- Problem statement: Rewrite the listing below, swapping every "dropdown" for "drop-down" and keeping everything else the same.

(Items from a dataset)
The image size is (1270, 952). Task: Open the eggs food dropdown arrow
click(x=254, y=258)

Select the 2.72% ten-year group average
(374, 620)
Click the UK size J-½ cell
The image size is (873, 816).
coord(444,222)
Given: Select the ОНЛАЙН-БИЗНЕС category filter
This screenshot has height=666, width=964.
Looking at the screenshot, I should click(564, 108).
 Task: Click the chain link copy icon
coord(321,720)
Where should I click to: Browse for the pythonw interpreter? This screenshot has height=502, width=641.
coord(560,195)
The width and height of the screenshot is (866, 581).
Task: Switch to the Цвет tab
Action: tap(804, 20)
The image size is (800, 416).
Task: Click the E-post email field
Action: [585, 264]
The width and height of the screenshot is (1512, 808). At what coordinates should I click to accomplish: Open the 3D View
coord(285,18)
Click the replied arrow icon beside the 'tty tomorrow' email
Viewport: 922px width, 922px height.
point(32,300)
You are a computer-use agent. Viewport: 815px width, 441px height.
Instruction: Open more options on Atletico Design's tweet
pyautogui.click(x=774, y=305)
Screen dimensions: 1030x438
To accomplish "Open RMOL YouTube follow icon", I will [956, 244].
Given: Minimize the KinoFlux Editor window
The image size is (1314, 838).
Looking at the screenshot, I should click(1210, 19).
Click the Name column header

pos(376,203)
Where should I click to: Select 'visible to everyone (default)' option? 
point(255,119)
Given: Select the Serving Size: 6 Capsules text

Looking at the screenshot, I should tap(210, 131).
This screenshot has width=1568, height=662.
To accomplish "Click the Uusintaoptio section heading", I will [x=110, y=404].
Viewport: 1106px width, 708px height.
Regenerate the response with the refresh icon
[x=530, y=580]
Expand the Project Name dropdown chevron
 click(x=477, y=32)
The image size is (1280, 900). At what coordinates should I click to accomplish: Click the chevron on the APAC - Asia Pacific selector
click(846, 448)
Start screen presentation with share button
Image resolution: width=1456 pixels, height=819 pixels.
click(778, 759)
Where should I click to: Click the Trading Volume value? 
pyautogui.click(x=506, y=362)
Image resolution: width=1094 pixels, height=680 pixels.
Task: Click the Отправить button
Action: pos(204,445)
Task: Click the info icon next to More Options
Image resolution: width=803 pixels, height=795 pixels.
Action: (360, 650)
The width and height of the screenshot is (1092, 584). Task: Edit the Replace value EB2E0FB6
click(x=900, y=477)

- Answer to this problem:
The image size is (1270, 952). Task: Open the eggs food drop-down arrow
click(x=254, y=258)

Select the 2.72% ten-year group average
(374, 620)
Click the UK size J-½ cell
The image size is (873, 816).
coord(444,222)
Given: Select the ОНЛАЙН-БИЗНЕС category filter
This screenshot has height=666, width=964.
Looking at the screenshot, I should click(564, 108).
 Task: Click the chain link copy icon
coord(321,720)
Where should I click to: Browse for the pythonw interpreter? This screenshot has height=502, width=641.
coord(560,195)
The width and height of the screenshot is (866, 581).
Task: Switch to the Цвет tab
Action: tap(804, 20)
The image size is (800, 416).
Task: Click the E-post email field
Action: [585, 264]
The width and height of the screenshot is (1512, 808). At what coordinates should I click to accomplish: Open the 3D View
coord(285,18)
Click the replied arrow icon beside the 'tty tomorrow' email
Viewport: 922px width, 922px height.
point(32,300)
You are a computer-use agent. Viewport: 815px width, 441px height.
Instruction: Open more options on Atletico Design's tweet
pyautogui.click(x=774, y=305)
Screen dimensions: 1030x438
To accomplish "Open RMOL YouTube follow icon", I will [956, 244].
Given: Minimize the KinoFlux Editor window
The image size is (1314, 838).
Looking at the screenshot, I should click(1210, 19).
Click the Name column header

pos(376,203)
Where should I click to: Select 'visible to everyone (default)' option? 
point(255,119)
Given: Select the Serving Size: 6 Capsules text

Looking at the screenshot, I should tap(210, 131).
This screenshot has width=1568, height=662.
To accomplish "Click the Uusintaoptio section heading", I will [x=110, y=404].
Viewport: 1106px width, 708px height.
Regenerate the response with the refresh icon
[x=530, y=580]
Expand the Project Name drop-down chevron
 click(x=477, y=32)
The image size is (1280, 900). At what coordinates should I click to accomplish: Click the chevron on the APAC - Asia Pacific selector
click(846, 448)
Start screen presentation with share button
Image resolution: width=1456 pixels, height=819 pixels.
click(778, 759)
Where should I click to: Click the Trading Volume value? 
pyautogui.click(x=506, y=362)
Image resolution: width=1094 pixels, height=680 pixels.
Task: Click the Отправить button
Action: pos(204,445)
Task: Click the info icon next to More Options
Image resolution: width=803 pixels, height=795 pixels.
Action: (360, 650)
The width and height of the screenshot is (1092, 584). Task: Edit the Replace value EB2E0FB6
click(x=900, y=477)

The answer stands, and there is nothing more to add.